Research involving botanists from Trinity College Dublin has shown that the demand for financially critical pollination services has risen five times as fast as the number of honeybee colonies across Europe. The mismatch is linked to agricultural policy changes and raises concerns about how countries will cope with losses of other wild pollinators, which could be critical in meeting the deficit when honeybees alone cannot pollinate all crops.
Recent increases in the land area devoted to insect-pollinated crop plants, such as oilseed rape and soya bean, which are used as biofuels, have placed a greater load on the shoulders of our pollinators. In Ireland, there has been a 300% increase in oilseed rape cultivation in the last five years. Further increases are likely as farmers respond to demands driven by the proposed target that EU member states obtain 10% of their fuel from biofuel stocks by 2020.
The research, just published in the world's largest open-access journal Public Library of Science One, has implications for conservation practices throughout Europe. Many wild pollinator species are in decline in Europe due to agricultural intensification, habitat degradation, disease and parasite spread, and climate change.
In the large-scale study, a total of 17 scientists compared the number of honeybee colonies with the demand for pollination services in 41 European countries between 2005 and 2010. Honeybee colony numbers decreased in 15 countries over that period. While they increased in other countries, the demands for pollination services increased much faster.

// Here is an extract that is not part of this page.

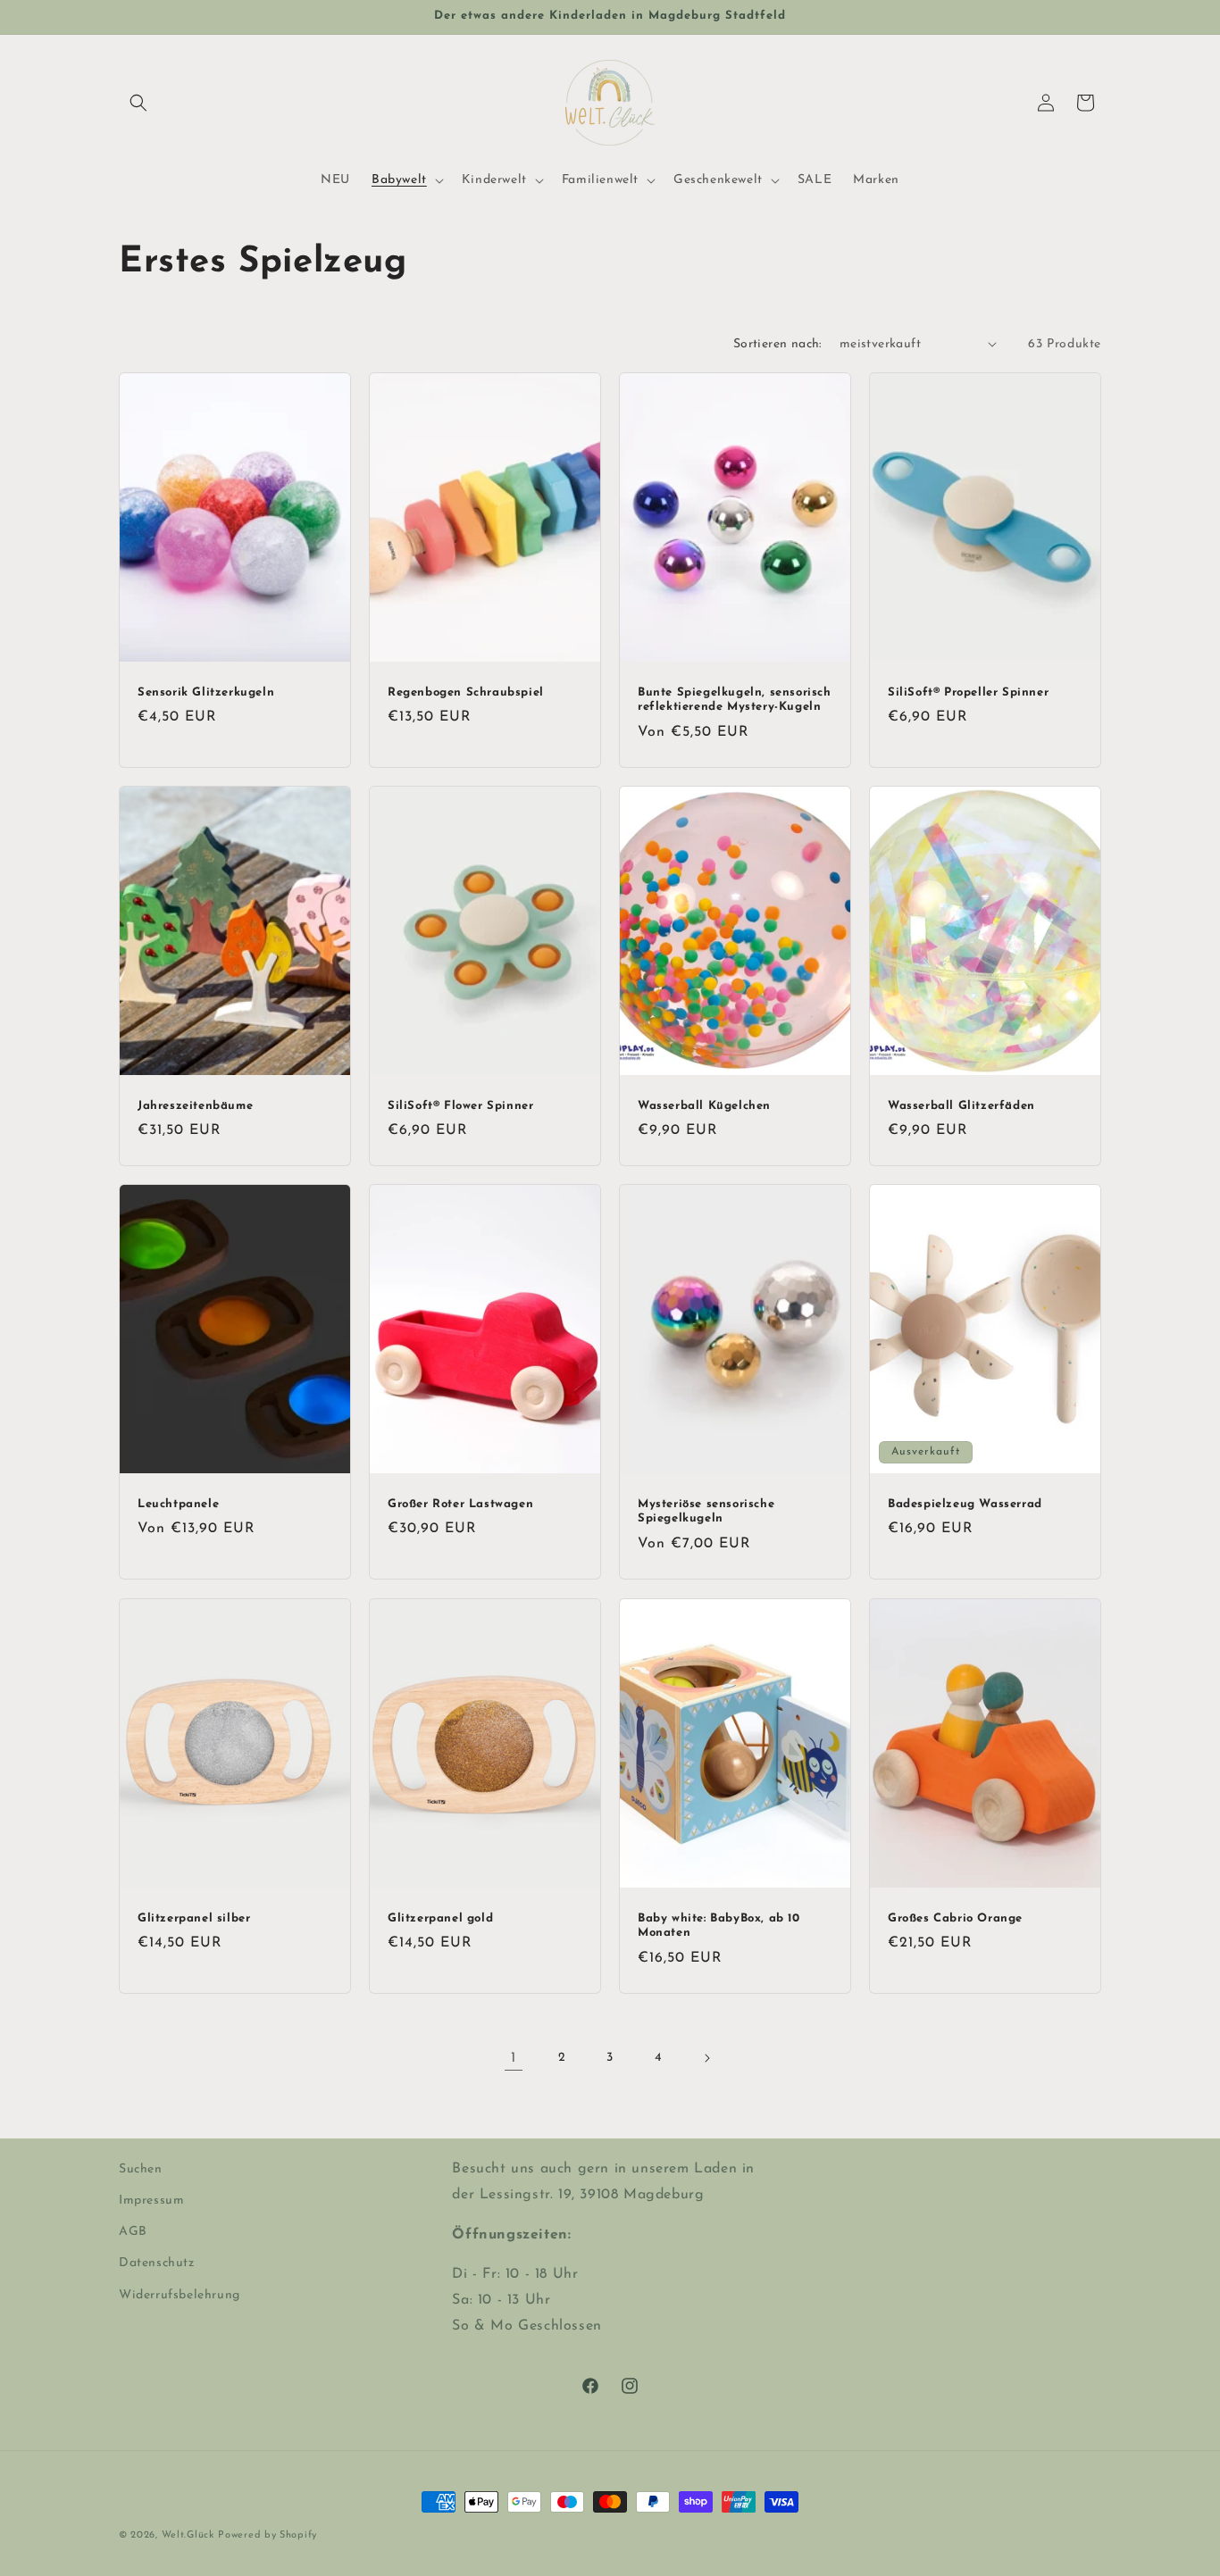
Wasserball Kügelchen (704, 1105)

In just over half the countries, including the UK, France, Germany and Italy, honeybee stocks were found to be insufficient to supply pollination services alone. If taken as a continuous region where colonies could move freely, Europe as a whole only has two thirds of the honeybee colonies it needs, with a deficit of over 13.6 million colonies. This indicates an increasing reliance on pollination services provided by wild insects.
Associate Professor in Botany and Director of the Trinity Centre for Biodiversity Research at Trinity, Jane Stout, who is co-author of the journal article, said: "Ireland has experienced a threefold increase in land area of cultivation of oilseed rape over the past 5 years. Since this crop has a higher yield when it is insect pollinated, this means that farmers in Ireland are more reliant on insect pollinators than in the past. This work emphasises the importance of wild pollinator conservation at the European scale, and shows that we must not be too reliant on managed honeybees to provide crop pollination."
Dr Tom Breeze, of the University of Reading (UK), led the research. He said: "This study has shown that the EU biofuel policy has had an unforeseen consequence in making us more reliant upon wild pollinators like bumblebees and hoverflies to meet demands for this basic ecosystem service."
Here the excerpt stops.